The concept of ‘more than human entities’ encompasses not only rivers and lakes, but also forests, mountains, soils, wetlands and key species that sustain life in a region. Each of these could, under certain conditions, be recognised as a subject of ecological law, especially those that are essential for climate adaptation.
This change is also supported by a deeper understanding of nature itself. Ecosystems are not simply aggregates of biological or geographical elements, but complex systems with emergent properties (such as self-regulation, resilience, or adaptability) that allow them to maintain their balance and sustain life. These properties arise from the interaction between their components and cannot be understood from the sum of their parts. Thus, these new rights not only expand the legal framework, but also reflect an evolution in the scientific and ethical understanding of the planet: recognising nature as a set of interdependent beings, endowed with responsiveness and intrinsic value.
Climate adaptation with rights
The inclusion of formal recognition of the rights of more-than-human entities in climate change adaptation policies could ensure a more just, durable and biophysically coherent adaptation. For example, granting rights to strategic ecosystems—such as wetlands, rivers or forests—would make it possible to:
• Establish automatic legal defence mechanisms against threats.
• Ensure ecological priority in planning processes.
• Encourage co-management between institutions and local communities.
• Promote an integrated territorial vision that transcends administrative divisions.
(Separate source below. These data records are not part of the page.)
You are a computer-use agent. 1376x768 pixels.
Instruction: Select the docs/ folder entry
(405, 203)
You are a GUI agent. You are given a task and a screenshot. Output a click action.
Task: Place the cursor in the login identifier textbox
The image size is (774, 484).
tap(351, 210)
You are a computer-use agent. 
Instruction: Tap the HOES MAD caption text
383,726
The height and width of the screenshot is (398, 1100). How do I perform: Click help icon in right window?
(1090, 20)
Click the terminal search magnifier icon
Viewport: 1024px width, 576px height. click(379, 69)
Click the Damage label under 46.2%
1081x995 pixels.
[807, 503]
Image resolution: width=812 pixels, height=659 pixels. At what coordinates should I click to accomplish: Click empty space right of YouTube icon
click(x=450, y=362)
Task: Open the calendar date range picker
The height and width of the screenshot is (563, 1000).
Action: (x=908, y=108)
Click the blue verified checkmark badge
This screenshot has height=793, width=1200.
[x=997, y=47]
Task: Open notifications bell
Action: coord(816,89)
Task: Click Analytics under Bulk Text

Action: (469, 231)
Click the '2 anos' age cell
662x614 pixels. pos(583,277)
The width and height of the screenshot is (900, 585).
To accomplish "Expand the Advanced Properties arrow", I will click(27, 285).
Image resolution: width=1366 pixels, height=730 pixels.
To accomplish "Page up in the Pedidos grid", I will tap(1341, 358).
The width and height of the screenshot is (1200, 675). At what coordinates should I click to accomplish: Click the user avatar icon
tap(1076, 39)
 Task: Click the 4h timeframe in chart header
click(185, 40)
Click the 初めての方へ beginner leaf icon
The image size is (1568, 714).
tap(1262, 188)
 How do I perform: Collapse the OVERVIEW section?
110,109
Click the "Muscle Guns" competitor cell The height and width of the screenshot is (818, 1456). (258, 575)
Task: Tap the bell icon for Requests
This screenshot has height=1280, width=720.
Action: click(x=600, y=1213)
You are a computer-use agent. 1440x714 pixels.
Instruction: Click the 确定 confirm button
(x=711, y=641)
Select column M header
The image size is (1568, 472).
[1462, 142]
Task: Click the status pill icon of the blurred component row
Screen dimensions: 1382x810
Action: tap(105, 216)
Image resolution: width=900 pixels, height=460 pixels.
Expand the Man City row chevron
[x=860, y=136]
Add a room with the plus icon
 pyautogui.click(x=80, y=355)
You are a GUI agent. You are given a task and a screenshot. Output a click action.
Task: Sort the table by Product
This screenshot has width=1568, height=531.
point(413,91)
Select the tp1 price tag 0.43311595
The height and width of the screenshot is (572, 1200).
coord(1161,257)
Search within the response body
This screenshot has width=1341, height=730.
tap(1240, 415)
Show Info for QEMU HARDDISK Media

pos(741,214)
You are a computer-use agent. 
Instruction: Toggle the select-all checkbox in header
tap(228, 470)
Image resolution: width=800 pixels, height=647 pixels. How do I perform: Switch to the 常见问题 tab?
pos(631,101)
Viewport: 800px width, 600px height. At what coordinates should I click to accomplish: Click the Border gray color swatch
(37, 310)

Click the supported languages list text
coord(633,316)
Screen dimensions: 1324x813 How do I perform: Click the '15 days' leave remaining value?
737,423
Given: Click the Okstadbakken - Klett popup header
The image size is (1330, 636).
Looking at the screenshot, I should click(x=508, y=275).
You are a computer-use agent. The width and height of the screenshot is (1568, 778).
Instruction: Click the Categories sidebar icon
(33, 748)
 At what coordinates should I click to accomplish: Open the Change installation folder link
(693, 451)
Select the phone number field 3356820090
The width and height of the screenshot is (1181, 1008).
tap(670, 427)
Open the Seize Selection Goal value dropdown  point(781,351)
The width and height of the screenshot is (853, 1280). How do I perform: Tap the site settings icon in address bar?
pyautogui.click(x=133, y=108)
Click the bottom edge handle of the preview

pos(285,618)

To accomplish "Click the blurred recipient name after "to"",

In this way, climate change adaptation would cease to be merely a technical policy and become a matter of ecological justice.
A growing global trend
The recognition of rights to nature is not an isolated anomaly. In recent years, this trend has spread throughout the world:
• Ecuador was the first country to enshrine the ‘rights of nature’ (Pachamama) in its Constitution (2008).
• Bolivia passed the Mother Earth Law (2010), recognising its intrinsic value.
• In Colombia, the Constitutional Court declared the Atrato River a subject of rights.
• In New Zealand, the Whanganui River and Mount Taranaki have legal personality and designated guardians.
• In India, the Ganges and Yamuna rivers were given similar status (although with subsequent legal disputes).
Towards a more than human democracy
Ultimately, exploring and recognising new rights for more than human entities is a way of democratising our relationship with ecosystems, which cease to be mere settings for human life and become actors with their own agency and vulnerability.
Recognising the complexity of ecosystems implies accepting their responsiveness and their role in the planet’s balance. From this perspective, more than human democracy is understood as a form of co-responsibility with everything that makes life possible.
Furthermore, incorporating this vision into climate and adaptation policies is a necessary step to ensure the integration of resilience and sustainability into the legal and institutional framework.
The Mar Menor has paved a very useful path for climate change adaptation to be as efficient as possible and form a central part of security and welfare policies.